*** Data under study ***

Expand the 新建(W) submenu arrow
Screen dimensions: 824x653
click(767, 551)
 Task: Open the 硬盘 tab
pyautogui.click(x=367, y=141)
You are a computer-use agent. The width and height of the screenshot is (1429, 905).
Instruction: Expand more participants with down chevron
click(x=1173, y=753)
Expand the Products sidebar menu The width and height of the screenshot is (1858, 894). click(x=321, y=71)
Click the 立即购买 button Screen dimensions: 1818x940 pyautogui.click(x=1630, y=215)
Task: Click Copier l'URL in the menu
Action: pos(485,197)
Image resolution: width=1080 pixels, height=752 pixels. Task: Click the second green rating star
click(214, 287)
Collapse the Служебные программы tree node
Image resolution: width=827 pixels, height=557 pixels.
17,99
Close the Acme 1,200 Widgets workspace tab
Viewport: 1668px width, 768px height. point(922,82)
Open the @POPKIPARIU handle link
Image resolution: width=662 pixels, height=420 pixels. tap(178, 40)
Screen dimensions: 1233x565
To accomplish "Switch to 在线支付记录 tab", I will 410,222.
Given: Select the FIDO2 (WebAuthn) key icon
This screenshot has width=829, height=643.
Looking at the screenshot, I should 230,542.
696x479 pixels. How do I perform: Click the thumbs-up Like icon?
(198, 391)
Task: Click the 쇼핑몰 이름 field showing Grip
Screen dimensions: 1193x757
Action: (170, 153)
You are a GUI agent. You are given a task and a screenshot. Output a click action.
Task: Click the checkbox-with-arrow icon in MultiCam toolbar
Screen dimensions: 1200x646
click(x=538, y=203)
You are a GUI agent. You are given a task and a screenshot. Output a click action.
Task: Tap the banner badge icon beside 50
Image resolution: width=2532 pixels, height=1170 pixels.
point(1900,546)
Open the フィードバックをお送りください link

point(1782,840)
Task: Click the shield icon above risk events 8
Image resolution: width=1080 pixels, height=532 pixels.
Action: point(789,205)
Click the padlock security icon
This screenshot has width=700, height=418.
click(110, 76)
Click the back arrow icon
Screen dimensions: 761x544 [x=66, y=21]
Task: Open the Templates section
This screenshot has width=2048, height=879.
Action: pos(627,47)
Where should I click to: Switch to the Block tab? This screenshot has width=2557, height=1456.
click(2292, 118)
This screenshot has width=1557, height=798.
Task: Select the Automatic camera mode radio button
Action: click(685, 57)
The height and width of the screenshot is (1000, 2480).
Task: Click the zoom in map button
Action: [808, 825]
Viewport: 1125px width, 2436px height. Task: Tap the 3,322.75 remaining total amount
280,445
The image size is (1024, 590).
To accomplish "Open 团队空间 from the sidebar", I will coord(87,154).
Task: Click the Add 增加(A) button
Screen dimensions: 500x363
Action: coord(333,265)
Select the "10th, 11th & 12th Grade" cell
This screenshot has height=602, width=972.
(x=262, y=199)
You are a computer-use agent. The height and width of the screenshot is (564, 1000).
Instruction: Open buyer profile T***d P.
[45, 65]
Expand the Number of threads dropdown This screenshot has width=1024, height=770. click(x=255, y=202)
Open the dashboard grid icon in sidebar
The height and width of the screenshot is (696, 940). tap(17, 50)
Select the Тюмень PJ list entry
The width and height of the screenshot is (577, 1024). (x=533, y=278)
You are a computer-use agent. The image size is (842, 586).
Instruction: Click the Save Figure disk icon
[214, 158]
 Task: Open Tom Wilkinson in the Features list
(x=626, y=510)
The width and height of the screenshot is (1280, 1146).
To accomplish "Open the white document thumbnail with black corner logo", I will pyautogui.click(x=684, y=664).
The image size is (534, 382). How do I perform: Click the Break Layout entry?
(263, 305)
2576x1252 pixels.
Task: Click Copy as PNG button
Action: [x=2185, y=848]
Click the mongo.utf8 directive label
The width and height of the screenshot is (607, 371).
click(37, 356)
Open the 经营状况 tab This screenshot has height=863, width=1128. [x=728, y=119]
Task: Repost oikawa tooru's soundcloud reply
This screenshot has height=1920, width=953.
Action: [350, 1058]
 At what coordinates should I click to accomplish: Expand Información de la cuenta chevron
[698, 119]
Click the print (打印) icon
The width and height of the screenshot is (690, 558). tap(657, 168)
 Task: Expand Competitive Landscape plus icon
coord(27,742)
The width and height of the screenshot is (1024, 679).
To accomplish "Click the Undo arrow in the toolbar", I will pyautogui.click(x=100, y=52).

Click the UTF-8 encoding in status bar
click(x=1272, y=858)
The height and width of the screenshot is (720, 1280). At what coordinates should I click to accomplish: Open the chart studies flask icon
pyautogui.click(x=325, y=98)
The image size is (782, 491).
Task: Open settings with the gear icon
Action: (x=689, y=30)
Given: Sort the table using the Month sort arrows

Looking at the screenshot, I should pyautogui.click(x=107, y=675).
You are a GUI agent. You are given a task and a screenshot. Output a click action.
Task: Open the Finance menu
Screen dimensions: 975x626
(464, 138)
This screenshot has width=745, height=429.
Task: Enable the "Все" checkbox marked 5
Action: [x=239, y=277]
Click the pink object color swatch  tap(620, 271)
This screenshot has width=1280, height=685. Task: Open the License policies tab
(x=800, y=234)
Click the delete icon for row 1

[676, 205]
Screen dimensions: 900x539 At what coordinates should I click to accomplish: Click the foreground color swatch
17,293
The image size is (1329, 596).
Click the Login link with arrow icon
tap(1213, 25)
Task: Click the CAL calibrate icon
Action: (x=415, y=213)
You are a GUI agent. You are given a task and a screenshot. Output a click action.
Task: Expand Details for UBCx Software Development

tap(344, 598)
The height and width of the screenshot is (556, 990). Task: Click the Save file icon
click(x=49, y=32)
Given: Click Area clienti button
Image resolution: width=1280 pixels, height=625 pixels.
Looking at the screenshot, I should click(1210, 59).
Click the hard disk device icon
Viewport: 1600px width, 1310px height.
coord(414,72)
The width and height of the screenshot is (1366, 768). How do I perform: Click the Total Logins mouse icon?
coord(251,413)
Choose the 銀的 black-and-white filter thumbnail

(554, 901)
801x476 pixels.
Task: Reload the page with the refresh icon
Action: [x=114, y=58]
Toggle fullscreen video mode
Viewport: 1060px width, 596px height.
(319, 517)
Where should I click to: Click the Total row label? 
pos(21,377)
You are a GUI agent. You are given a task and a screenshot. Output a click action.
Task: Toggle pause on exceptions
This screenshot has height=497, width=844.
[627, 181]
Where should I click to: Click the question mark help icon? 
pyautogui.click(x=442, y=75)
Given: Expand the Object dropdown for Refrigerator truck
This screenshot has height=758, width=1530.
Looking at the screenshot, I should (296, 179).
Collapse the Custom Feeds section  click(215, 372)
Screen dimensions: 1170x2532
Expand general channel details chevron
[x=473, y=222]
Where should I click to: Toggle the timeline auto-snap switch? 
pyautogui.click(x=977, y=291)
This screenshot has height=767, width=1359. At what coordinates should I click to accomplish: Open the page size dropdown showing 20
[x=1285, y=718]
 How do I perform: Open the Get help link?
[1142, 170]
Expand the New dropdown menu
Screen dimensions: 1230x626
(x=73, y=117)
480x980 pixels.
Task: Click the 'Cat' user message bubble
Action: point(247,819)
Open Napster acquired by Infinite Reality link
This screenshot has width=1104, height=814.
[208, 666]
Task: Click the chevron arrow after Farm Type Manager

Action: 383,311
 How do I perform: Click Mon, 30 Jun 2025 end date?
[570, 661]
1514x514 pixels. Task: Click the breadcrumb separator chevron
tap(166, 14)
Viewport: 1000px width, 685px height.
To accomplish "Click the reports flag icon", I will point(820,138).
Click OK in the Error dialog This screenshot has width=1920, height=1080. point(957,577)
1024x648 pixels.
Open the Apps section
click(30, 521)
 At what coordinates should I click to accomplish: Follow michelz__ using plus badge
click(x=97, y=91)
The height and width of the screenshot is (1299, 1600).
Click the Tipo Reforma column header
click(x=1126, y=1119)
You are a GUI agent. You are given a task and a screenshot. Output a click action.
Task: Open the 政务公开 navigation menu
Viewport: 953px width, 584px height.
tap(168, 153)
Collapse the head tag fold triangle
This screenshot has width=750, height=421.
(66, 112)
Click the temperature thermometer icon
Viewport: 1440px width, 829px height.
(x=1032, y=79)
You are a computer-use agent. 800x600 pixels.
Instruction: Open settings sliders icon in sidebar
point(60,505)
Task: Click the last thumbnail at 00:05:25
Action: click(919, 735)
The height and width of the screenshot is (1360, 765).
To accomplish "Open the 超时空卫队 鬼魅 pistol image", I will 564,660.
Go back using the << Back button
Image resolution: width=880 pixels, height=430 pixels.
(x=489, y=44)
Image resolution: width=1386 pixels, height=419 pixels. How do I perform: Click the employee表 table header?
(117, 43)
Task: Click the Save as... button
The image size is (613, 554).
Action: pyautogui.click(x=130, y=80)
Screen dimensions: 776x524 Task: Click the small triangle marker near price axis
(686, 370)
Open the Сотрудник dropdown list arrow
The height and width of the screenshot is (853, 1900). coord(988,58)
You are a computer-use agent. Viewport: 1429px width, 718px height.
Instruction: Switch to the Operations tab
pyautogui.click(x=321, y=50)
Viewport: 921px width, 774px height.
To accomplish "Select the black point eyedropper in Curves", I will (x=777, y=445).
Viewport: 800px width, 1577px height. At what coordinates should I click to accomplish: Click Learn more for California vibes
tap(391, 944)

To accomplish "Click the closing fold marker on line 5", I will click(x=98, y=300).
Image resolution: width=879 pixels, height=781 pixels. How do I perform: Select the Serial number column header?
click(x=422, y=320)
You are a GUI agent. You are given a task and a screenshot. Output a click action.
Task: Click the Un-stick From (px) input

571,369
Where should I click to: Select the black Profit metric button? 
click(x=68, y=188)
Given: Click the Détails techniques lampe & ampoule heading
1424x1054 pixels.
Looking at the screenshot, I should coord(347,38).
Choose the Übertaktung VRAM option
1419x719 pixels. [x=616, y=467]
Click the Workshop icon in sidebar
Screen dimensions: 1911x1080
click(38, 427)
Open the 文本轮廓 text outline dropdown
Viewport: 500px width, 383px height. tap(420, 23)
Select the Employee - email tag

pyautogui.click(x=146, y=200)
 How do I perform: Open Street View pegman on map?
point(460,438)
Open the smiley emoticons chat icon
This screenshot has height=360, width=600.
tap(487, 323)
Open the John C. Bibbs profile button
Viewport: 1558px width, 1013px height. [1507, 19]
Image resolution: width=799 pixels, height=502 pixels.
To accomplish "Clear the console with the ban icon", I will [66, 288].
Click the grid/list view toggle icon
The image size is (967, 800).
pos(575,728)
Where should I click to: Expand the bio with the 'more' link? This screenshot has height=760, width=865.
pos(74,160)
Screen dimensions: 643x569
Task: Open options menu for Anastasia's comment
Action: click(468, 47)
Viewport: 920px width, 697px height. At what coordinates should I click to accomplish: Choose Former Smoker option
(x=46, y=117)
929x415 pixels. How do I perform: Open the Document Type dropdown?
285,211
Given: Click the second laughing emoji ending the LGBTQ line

*** End of Data under study ***

Required action: Show the lines of the data that hold the word "computer".

Reply:
You are a computer-use agent. The width and height of the screenshot is (1429, 905).
You are a computer-use agent. The height and width of the screenshot is (564, 1000).
You are a computer-use agent. The image size is (842, 586).
You are a computer-use agent. 800x600 pixels.
You are a computer-use agent. Viewport: 1429px width, 718px height.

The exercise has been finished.